→ **AIM**
Return the lines below verbatim, beginning at the line that contains "Screen dimensions: 604x453" and stopping after the line that contains "pos(1141,269)".

→ **RECORDS SHOWN**

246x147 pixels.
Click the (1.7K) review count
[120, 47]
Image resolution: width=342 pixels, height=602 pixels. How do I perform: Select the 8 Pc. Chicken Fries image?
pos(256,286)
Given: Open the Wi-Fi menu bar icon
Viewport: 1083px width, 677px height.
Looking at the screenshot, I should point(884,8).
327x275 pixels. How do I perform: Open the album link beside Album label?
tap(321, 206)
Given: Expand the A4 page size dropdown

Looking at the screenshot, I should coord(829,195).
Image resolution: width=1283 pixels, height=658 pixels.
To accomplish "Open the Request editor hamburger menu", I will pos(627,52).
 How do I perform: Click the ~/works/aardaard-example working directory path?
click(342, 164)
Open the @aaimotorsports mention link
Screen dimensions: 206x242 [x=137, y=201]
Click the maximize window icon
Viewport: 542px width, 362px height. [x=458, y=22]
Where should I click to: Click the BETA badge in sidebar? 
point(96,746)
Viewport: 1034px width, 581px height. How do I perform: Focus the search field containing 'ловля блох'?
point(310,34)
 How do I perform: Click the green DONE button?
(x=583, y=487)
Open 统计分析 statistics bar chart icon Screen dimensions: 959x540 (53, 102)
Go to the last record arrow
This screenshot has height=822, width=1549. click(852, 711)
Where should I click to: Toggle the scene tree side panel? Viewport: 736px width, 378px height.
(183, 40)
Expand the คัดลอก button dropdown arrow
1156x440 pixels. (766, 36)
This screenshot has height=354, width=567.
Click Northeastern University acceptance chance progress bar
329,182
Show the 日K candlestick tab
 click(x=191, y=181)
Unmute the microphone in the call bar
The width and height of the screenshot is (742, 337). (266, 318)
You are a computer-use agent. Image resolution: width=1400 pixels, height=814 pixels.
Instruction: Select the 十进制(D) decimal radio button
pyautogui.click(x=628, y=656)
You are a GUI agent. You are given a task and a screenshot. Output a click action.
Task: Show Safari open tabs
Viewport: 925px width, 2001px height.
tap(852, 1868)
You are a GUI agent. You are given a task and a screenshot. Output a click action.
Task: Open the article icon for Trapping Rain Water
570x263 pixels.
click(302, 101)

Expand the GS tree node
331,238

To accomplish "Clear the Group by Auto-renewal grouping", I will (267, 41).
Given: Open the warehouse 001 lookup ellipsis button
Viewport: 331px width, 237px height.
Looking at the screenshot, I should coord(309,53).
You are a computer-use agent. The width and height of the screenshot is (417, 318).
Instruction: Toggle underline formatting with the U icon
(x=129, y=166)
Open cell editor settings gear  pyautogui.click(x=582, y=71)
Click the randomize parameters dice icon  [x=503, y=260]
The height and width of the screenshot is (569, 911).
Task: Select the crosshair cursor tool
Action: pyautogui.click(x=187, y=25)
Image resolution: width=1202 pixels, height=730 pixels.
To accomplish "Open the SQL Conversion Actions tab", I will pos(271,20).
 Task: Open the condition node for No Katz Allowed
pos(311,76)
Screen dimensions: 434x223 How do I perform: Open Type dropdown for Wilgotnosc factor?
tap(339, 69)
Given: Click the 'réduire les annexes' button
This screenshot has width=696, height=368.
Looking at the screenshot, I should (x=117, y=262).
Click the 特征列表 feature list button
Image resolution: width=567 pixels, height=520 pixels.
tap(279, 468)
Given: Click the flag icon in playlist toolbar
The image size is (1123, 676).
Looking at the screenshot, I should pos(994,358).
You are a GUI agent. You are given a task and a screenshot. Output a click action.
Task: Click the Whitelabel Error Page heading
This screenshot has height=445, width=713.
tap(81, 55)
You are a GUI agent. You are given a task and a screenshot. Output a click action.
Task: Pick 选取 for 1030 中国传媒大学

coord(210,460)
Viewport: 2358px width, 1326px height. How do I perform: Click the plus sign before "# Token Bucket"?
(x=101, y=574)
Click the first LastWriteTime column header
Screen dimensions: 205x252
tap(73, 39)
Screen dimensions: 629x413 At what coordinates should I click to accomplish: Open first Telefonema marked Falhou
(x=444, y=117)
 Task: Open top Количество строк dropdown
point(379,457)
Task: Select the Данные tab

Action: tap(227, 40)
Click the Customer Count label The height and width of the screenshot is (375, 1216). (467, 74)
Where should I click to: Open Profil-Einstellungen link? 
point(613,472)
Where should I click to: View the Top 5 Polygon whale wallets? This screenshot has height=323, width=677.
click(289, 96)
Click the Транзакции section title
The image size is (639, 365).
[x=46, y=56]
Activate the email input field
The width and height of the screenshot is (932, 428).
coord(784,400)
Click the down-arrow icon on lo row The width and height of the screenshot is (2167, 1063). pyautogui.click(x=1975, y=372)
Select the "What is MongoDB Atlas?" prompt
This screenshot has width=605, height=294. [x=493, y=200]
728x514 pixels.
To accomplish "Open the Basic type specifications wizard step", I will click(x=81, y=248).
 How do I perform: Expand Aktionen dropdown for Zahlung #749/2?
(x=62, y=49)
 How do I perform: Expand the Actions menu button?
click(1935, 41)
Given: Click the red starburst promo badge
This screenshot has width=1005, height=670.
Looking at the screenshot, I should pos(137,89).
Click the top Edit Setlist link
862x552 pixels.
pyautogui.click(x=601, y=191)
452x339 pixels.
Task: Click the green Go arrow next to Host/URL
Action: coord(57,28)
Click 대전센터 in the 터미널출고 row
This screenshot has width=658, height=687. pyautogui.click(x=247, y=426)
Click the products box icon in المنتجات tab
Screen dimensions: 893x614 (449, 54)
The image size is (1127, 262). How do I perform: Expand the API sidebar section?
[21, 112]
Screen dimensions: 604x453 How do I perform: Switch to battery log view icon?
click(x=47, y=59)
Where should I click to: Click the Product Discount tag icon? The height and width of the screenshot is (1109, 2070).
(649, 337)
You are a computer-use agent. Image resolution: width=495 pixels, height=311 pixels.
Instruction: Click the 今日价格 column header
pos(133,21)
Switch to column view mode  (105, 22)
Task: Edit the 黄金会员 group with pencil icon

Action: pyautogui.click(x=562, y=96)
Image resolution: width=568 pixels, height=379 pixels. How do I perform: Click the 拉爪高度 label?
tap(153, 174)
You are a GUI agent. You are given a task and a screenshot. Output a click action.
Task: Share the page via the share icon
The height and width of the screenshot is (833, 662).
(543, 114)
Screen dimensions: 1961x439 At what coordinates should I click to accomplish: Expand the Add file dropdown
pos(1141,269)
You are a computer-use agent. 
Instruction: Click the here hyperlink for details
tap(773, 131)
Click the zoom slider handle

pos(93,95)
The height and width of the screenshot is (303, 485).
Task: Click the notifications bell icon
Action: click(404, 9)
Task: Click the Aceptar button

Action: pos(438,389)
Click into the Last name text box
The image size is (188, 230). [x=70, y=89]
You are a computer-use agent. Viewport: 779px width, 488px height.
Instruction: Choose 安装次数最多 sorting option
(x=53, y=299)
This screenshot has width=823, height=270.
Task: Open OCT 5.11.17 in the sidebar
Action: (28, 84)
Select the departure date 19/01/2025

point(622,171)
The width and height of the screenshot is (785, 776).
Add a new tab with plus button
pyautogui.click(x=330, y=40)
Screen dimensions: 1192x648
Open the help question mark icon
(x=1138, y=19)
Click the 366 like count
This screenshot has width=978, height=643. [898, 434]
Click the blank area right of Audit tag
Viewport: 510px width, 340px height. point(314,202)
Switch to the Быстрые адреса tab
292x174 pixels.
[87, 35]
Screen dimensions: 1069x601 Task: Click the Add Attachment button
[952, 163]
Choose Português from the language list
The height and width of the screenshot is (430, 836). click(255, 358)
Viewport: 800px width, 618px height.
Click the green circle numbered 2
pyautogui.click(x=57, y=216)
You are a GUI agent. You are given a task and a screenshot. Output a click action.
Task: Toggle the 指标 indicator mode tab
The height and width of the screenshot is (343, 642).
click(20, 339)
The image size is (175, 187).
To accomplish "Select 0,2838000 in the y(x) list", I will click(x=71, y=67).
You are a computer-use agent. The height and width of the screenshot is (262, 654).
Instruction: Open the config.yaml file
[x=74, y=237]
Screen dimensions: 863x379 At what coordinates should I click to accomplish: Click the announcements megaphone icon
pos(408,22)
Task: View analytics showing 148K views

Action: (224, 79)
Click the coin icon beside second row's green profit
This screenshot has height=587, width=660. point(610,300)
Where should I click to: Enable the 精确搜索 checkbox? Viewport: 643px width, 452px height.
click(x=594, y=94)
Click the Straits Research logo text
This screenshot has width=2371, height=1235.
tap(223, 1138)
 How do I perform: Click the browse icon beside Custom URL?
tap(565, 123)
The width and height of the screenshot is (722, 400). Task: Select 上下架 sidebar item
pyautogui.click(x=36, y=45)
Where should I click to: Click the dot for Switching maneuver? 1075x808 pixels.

→ **CORRECT RESPONSE**
Screen dimensions: 604x453 How do I perform: Switch to battery log view icon?
click(x=47, y=59)
Where should I click to: Click the Product Discount tag icon? The height and width of the screenshot is (1109, 2070).
(649, 337)
You are a computer-use agent. Image resolution: width=495 pixels, height=311 pixels.
Instruction: Click the 今日价格 column header
pos(133,21)
Switch to column view mode  (105, 22)
Task: Edit the 黄金会员 group with pencil icon

Action: pyautogui.click(x=562, y=96)
Image resolution: width=568 pixels, height=379 pixels. How do I perform: Click the 拉爪高度 label?
tap(153, 174)
You are a GUI agent. You are given a task and a screenshot. Output a click action.
Task: Share the page via the share icon
The height and width of the screenshot is (833, 662).
(543, 114)
Screen dimensions: 1961x439 At what coordinates should I click to accomplish: Expand the Add file dropdown
pos(1141,269)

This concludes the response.